NEW YORK (Reuters) - New York police will begin asking city pharmacies to stock decoy bottles fitted with GPS devices among powerful painkillers like Oxycontin and oxycodone in the latest bid to combat gunpoint robberies of drug stores.
Police hope that in the event of a robbery, the 'bait bottles', which will be labeled as painkillers but filled with harmless placebos, will lead them back to large stocks of stolen prescription drugs.
Last year, federal and New York Police Department investigators seized 9,000 painkillers being sold at an open-air drug market in northern Manhattan.

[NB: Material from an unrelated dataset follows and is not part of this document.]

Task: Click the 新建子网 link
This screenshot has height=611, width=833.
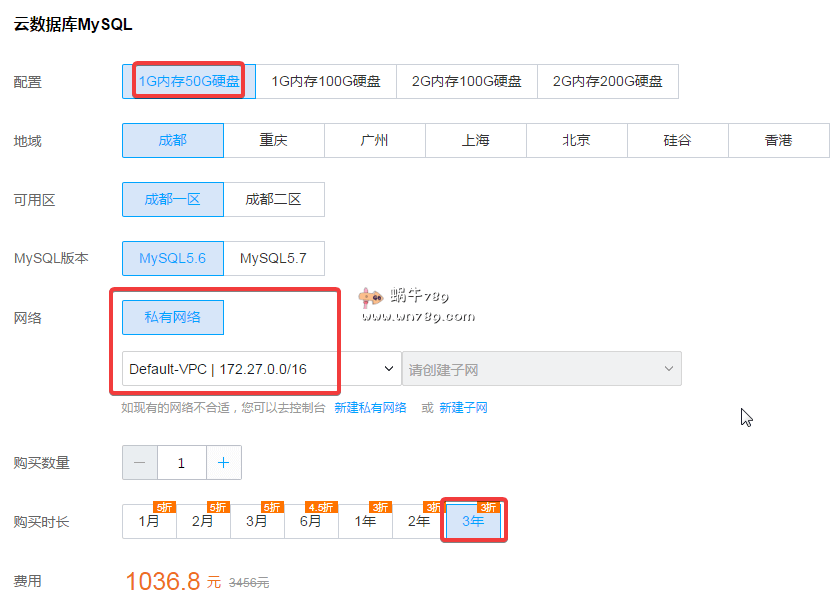Action: point(463,408)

New York Police Commissioner Ray Kelly is expected to unveil the new initiative, called ‘Operation Safety Cap,' at a conference in California on Tuesday sponsored by former president Bill Clinton's foundation. An advance copy of his prepared remarks was released late Monday.
The initiative follows last week's announcement by New York Mayor Michael Bloomberg that the city's public hospitals will begin restricting emergency room patients to a three-day supply of opioid painkillers to limit abuse - since most addicts get their pills from family and friends who have leftover supplies from legitimate prescriptions, experts say.

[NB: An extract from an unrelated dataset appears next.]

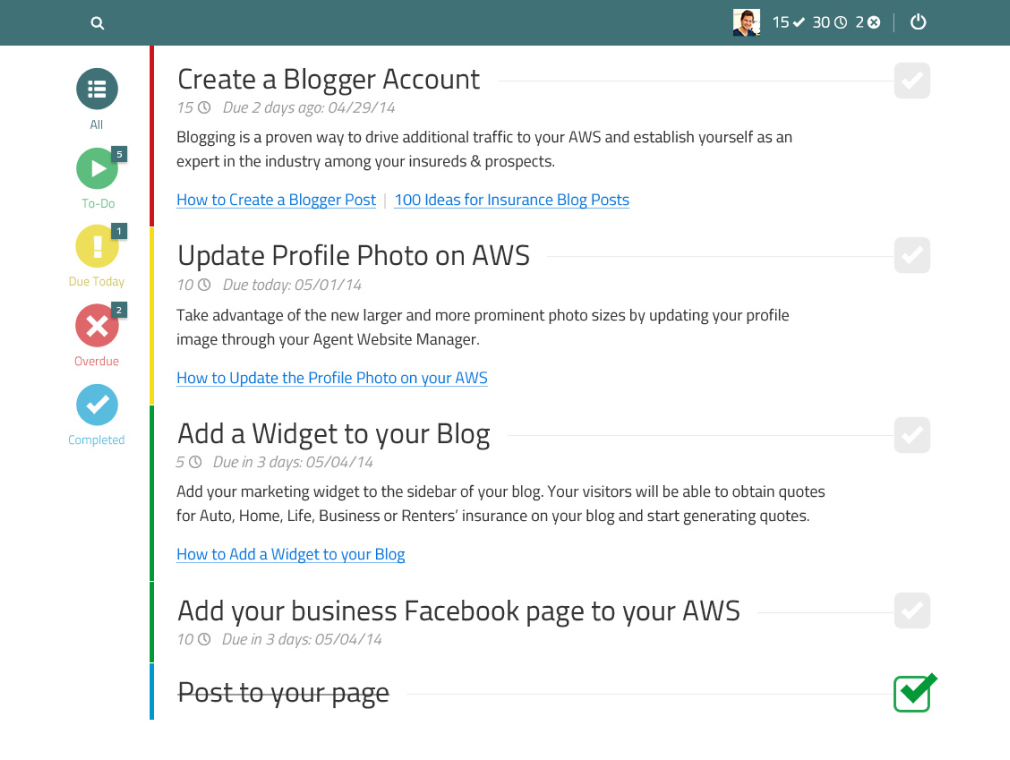Click the 2 overdue counter icon

point(868,22)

Oxycontin is a long-acting form of the opioid oxycodone, a highly-addictive prescription drug.
The NYPD's initiative is a response to a growing black market of stolen prescription painkillers.
In 2011, a 33-year-old military veteran with no prior criminal record fatally shot four people while robbing a Long Island pharmacy of about 10,000 pain pills.

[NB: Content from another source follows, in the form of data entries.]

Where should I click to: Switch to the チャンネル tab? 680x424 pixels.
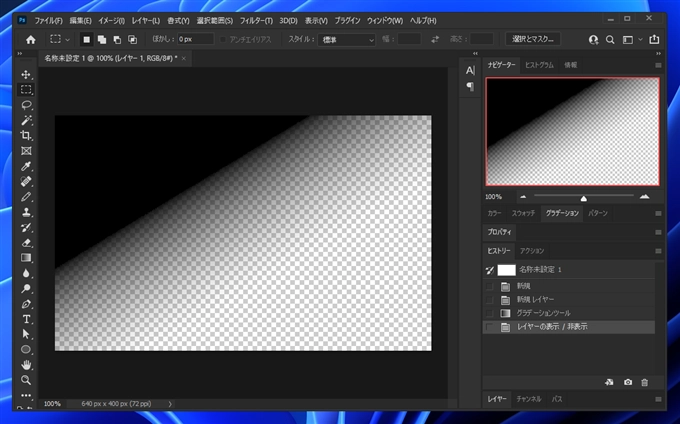529,399
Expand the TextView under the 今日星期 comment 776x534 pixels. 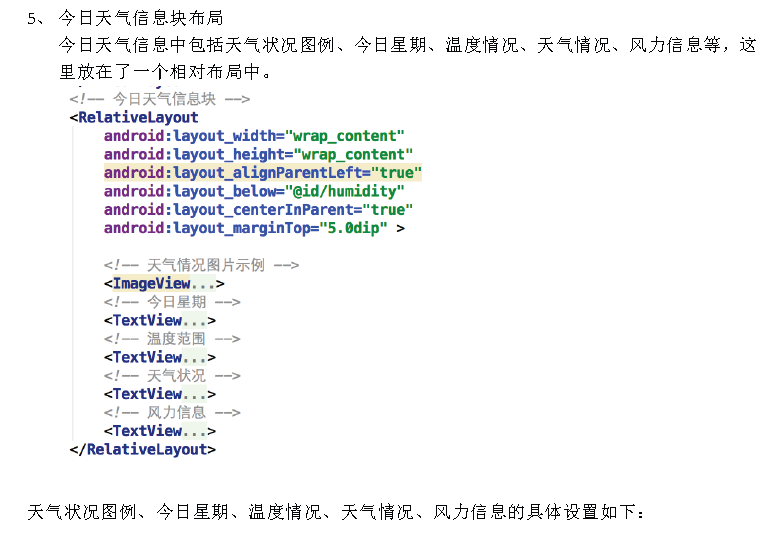(x=194, y=321)
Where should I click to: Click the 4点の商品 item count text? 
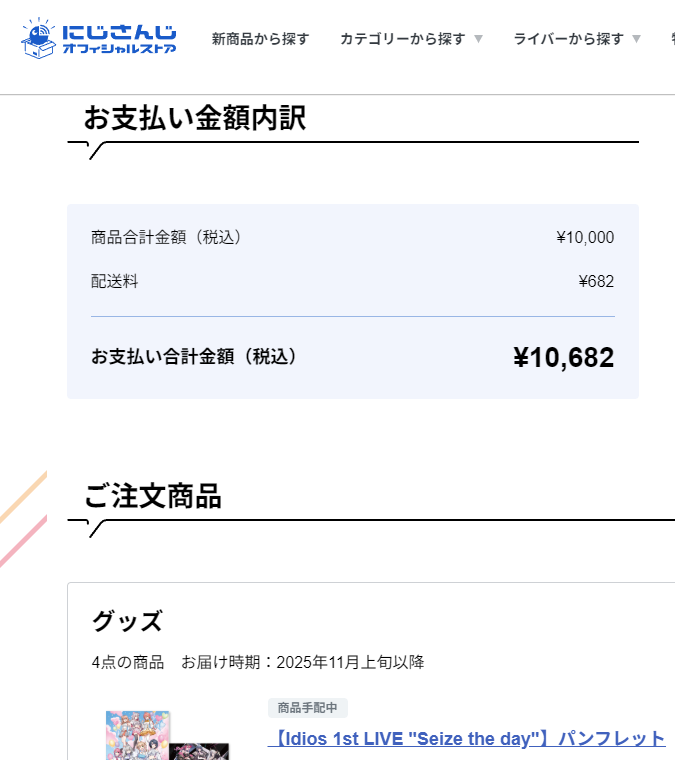point(127,662)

"The gunman in that case ... was desperate to obtain prescription drugs to feed both his and his wife's painkiller habit," said Kelly in a prepared statement to be delivered later Tuesday.
Even the police force itself has been haunted by prescription drug abuse.
"One of our own retired police officers who became addicted to the pills after incurring an injury on the job began robbing drug stores at gunpoint," Kelly said in the statement.
In addition to the ‘bait bottle' program, New York police have created a database of the 6,000 pharmacies in the New York City area, many of which police plan to visit to recommend improved security measures.